BEGIN Dataset extract

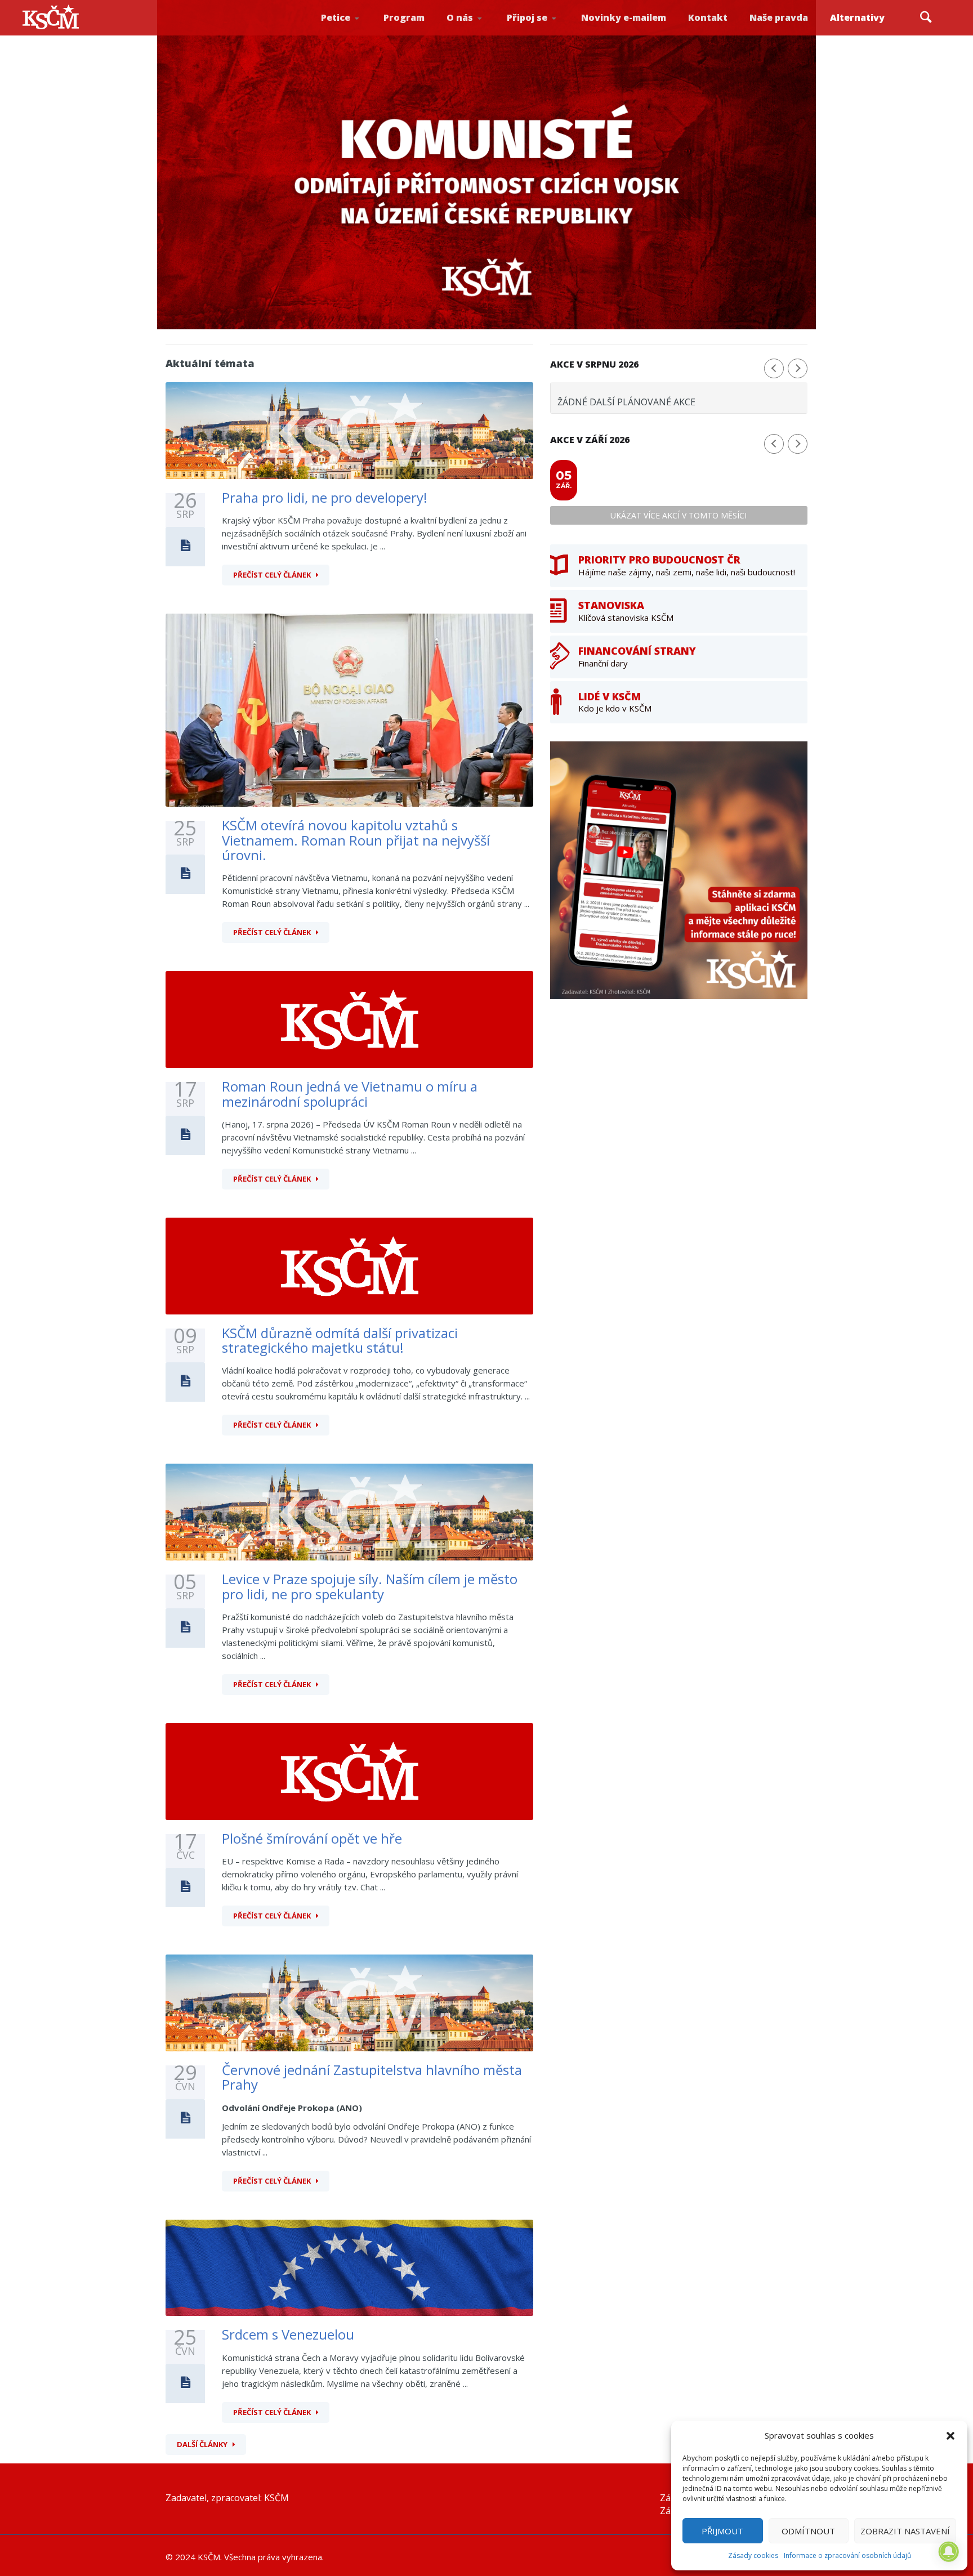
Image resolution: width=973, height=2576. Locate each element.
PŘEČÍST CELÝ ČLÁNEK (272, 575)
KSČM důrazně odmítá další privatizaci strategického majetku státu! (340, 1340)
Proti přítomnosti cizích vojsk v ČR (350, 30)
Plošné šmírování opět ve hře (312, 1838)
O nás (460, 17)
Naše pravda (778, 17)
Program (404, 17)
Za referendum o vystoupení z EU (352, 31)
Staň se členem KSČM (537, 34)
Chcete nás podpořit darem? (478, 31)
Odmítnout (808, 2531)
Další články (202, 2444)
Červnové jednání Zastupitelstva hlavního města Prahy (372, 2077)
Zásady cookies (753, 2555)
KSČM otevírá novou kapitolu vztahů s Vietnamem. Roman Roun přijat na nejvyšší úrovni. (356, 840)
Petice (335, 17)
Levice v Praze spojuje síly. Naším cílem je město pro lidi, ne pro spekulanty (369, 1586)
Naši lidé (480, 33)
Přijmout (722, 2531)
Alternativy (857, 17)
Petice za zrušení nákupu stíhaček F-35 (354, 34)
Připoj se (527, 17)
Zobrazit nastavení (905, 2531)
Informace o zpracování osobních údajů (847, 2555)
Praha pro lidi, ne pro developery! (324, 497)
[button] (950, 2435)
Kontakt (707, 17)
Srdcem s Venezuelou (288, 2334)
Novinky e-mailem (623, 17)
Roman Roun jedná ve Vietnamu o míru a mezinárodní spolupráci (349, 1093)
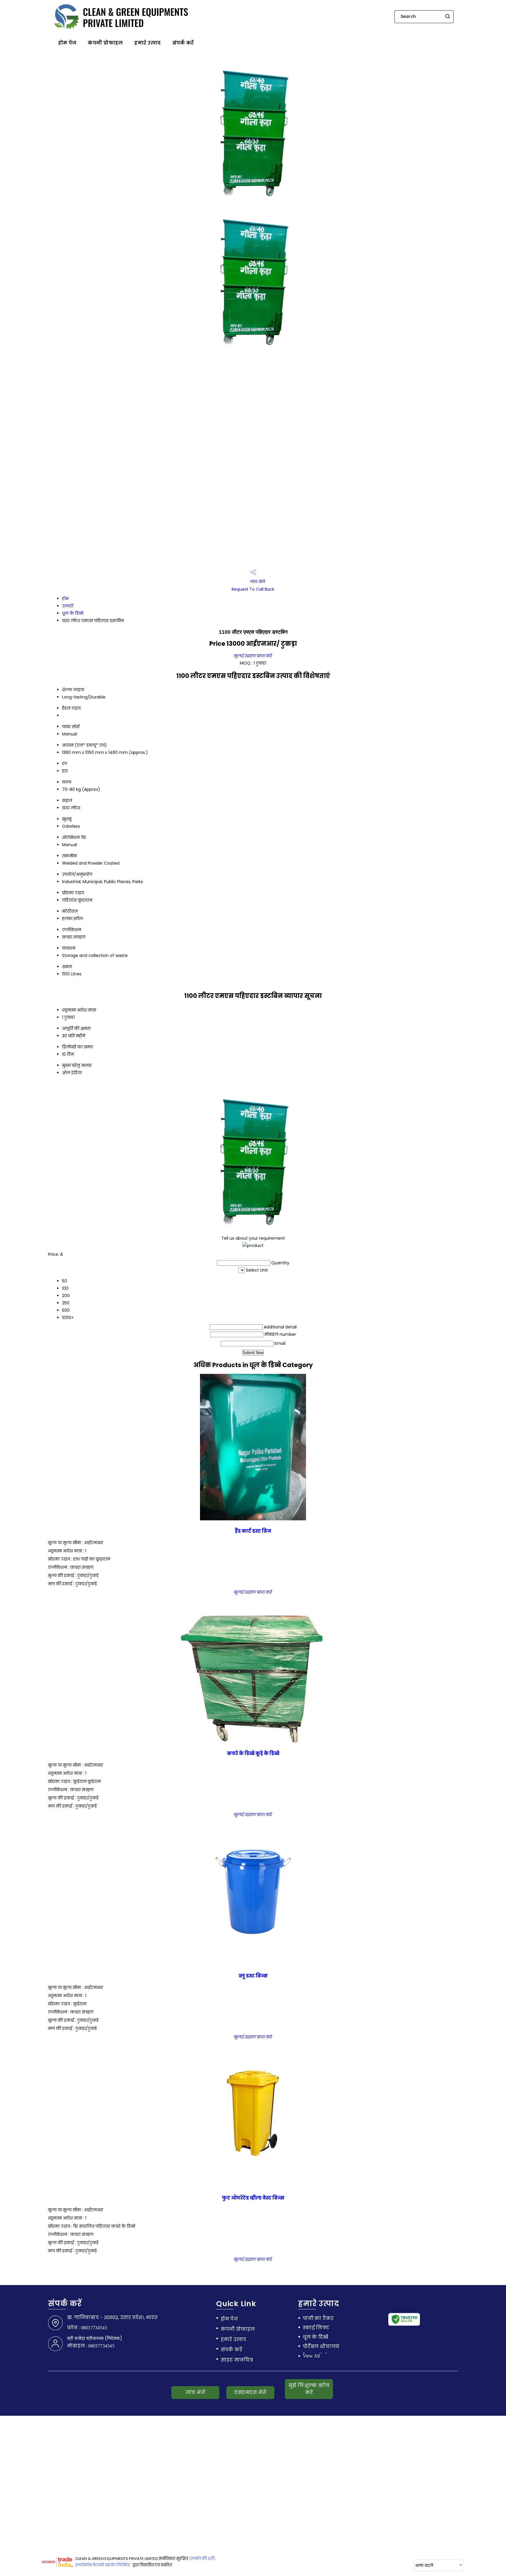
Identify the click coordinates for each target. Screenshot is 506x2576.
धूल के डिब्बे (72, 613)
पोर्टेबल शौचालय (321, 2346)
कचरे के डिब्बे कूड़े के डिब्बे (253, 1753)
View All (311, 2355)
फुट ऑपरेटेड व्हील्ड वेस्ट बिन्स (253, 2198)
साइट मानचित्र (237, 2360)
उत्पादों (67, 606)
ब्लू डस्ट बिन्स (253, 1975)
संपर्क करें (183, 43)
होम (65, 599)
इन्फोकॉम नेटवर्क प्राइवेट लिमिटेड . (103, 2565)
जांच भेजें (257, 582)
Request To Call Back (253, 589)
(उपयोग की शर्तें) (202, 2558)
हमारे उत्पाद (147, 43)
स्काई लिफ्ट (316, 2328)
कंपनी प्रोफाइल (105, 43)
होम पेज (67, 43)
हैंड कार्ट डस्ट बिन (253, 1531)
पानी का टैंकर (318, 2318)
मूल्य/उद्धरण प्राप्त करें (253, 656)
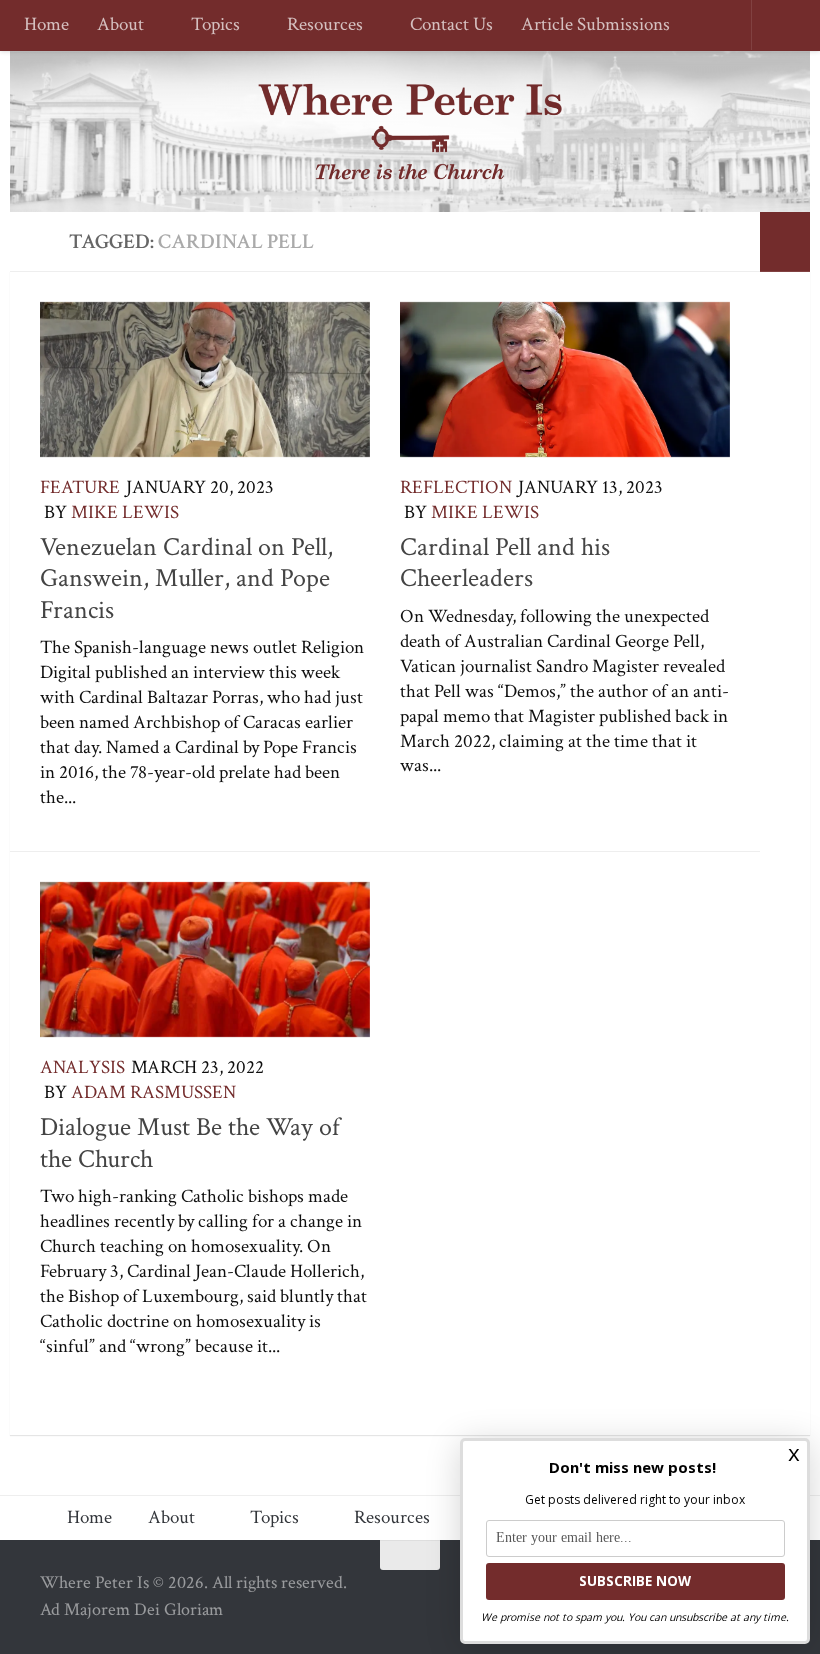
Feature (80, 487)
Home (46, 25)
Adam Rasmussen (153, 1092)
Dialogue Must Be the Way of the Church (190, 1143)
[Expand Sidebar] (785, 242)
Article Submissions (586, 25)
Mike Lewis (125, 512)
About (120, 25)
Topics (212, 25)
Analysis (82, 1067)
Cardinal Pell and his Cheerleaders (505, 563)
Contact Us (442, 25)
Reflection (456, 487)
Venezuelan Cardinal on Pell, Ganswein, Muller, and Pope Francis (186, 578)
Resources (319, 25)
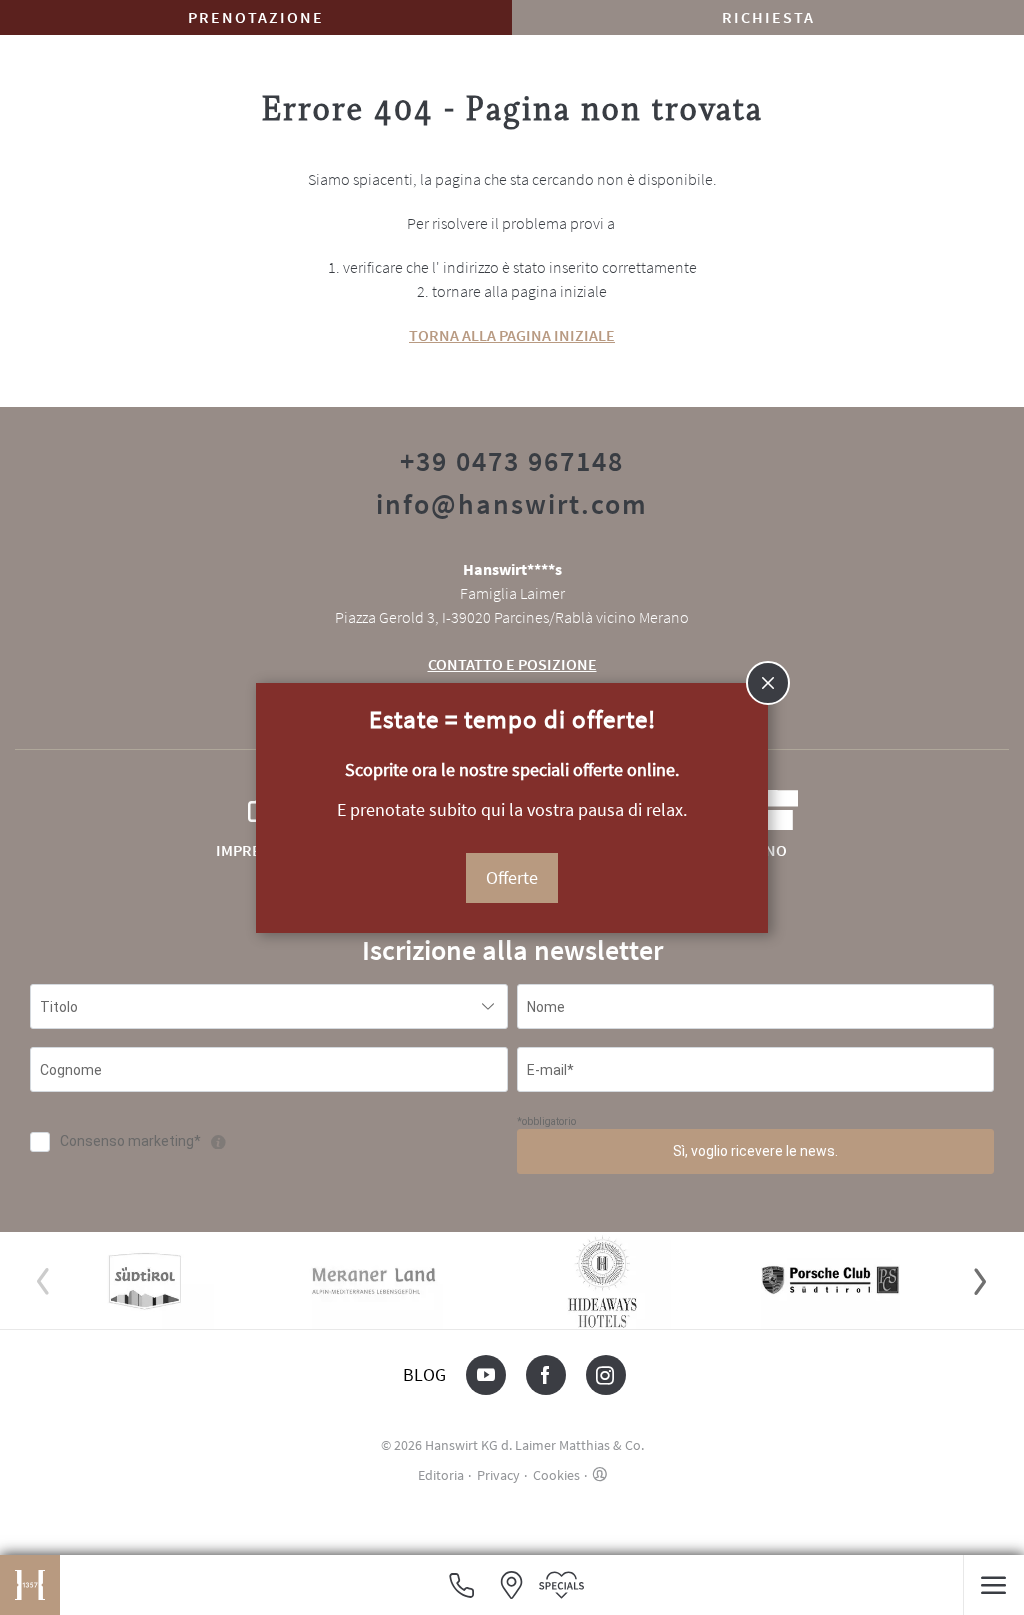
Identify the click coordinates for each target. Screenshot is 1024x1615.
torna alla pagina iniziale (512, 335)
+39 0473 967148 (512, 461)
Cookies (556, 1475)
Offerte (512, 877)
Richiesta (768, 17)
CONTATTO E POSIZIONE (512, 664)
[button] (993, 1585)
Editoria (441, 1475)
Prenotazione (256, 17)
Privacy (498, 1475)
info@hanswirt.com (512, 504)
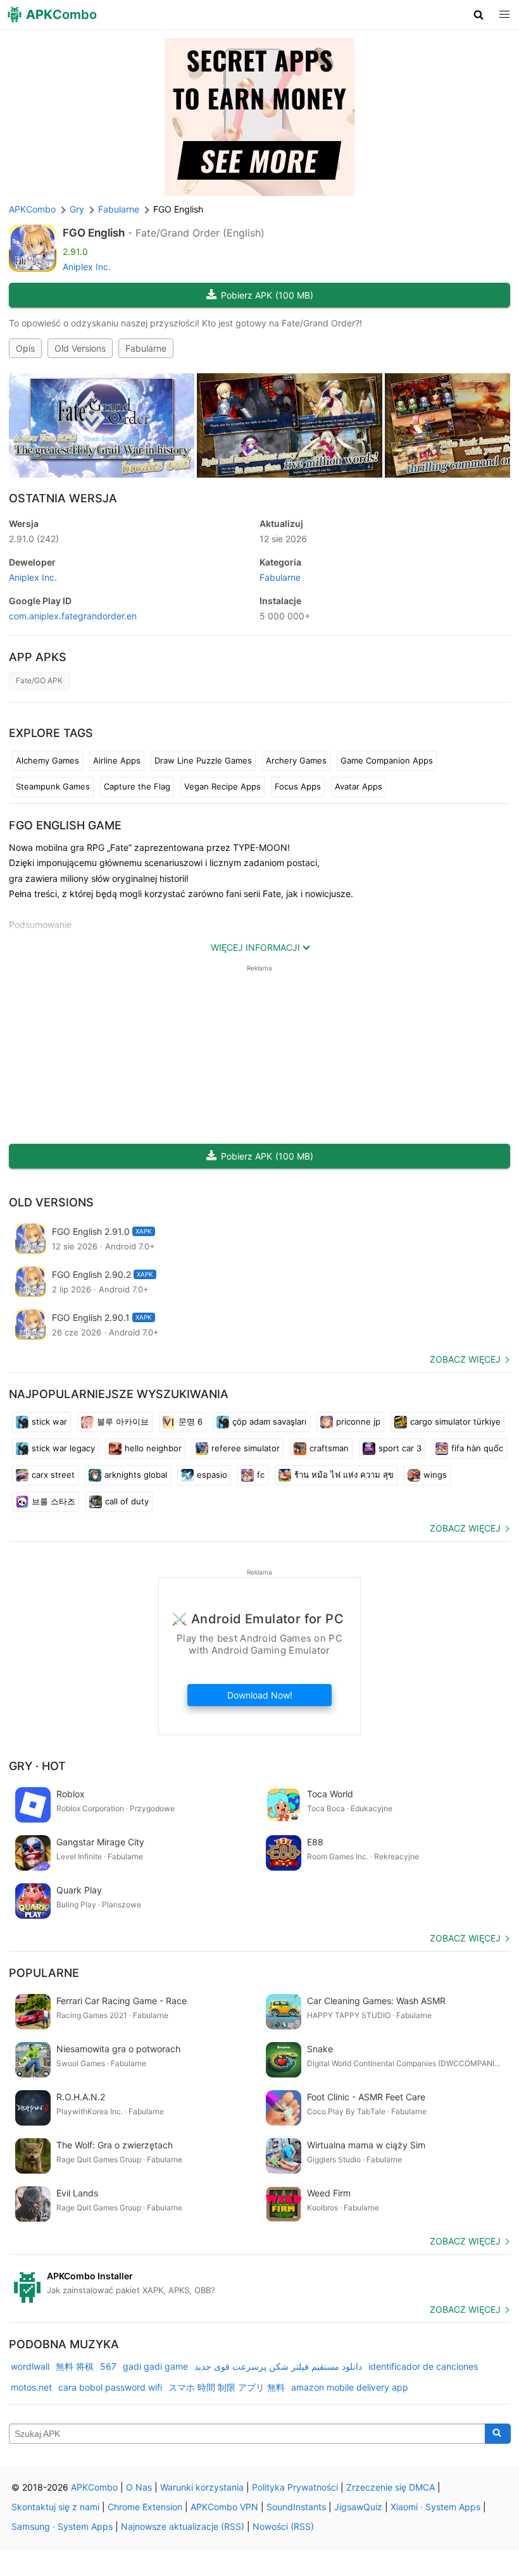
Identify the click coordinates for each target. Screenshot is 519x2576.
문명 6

END Dataset extract

▸ **Exercise directions**: Go through the records line by line and count those containing the string "Roman". Give only the total.

▸ **Solution for this task**: 2